News (World)

26 gay, bi men killed in Chechnya, investigators told while police deny abuses

Chechnya survivor
A survivor of the Chechnya prison camp describes his experiences. Photo: Screenshot/France

26 gay and bisexual men have been killed in Chechnya because of their sexual orientation, reports Novaya Gazetta, the Russian newspaper that broke the story about the abuses in the region. It has been picked up and covered in English by Crime Russia.

One of those killed is said to have been a member of the Rosgvardia, Russia’s National Guard. The Rosgvardia has denied the claim.

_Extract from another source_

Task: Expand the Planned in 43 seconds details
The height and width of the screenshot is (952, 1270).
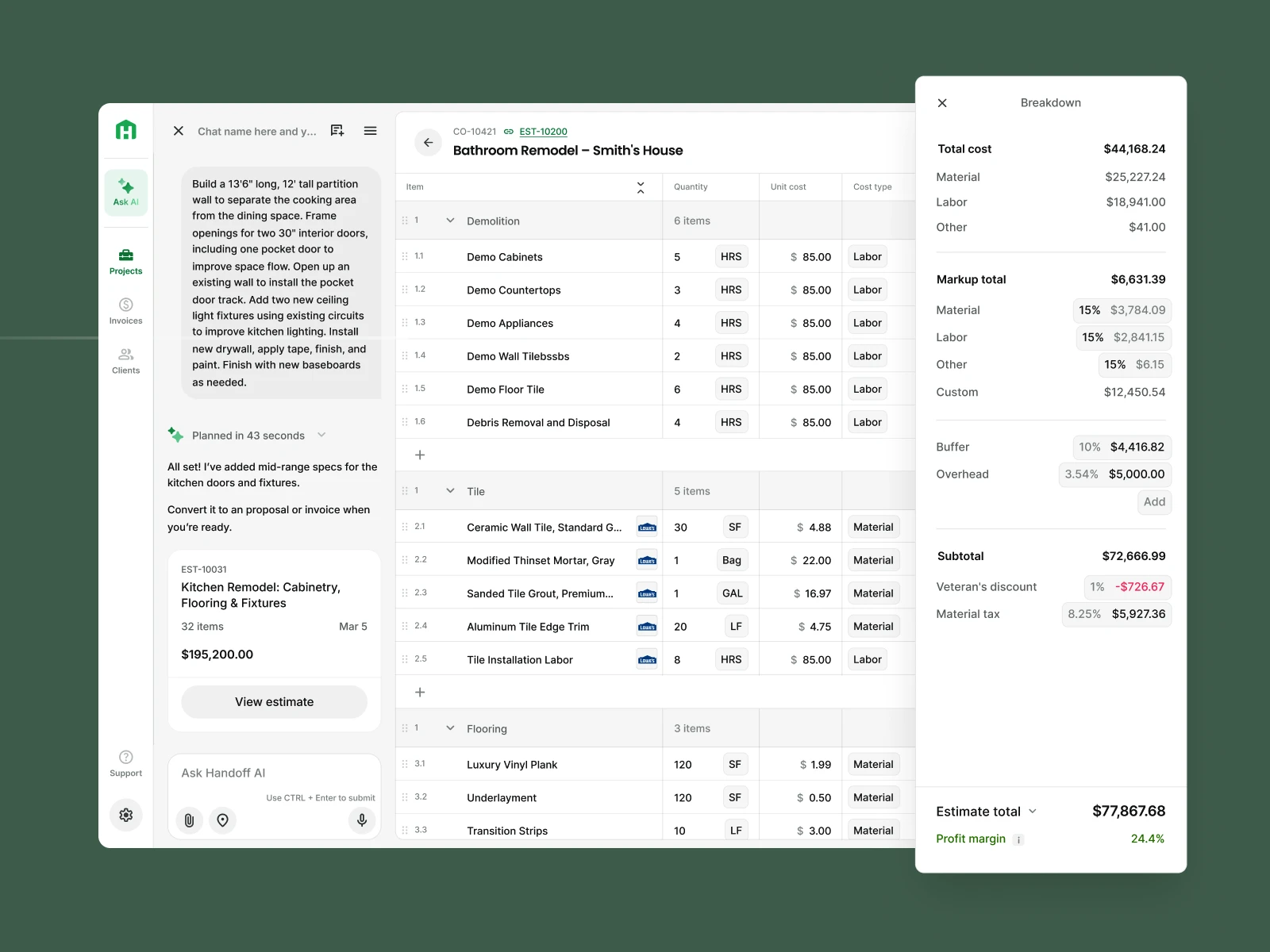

The paper turned over information to the investigative group of the central office of the Investigative Committee of Russia (ICR), headed up by Igor Sobol, the Deputy Head of the Office of Investigations of the ICR in the North Caucasian Federal District. They are in a pre-investigation check stage in the proceedings.

Related: U.S. denies visas to gay, bi men fleeing torture in Chechnya

Police officials continue to deny any wrongdoing, and Chechen leader Ramzan Kadyrov is not cooperating in the investigation as he said he would. Police have only come forward under the threat of arrest, and maintain that there has been no abuse and no extrajudicial killings. At least one of the police officials responsible for covering up the crimes, according to survivors, reported feeling too ill to cooperate with the investigation.

Kheda Saratova, a member of the Human Rights Council (HRO), who has been critical of the reporting of abuses, also claimed to be too sick to cooperate.

Magomed Dashaev, the head of the Grozny police, declared that gay and bisexual men were safe.

“Nobody will touch them now, even if parades are held in the center of Grozny,” he said.

The building in Argun where victims were being held was investigated, and found to be how survivors described it, except it had been buried in rubble.

According to Novaya Gazetta, the men were transferred to the Russian Special Police Force base Terek, which investigators have not inspected. Relatives of victims and fugitives are said to have been told by police to sign a statement that “their son (or brother) (full name) left the republic to work in Moscow in late February. There are no claims to the Chechen police.”

Russia’s Human Rights Ombudsman Tatyana Moskalkova recently said she would go to Chechnya to check on the reports of abuses.

“I will go as soon as I form a documents’ package that is necessary for a dialogue with the authorities,” she said.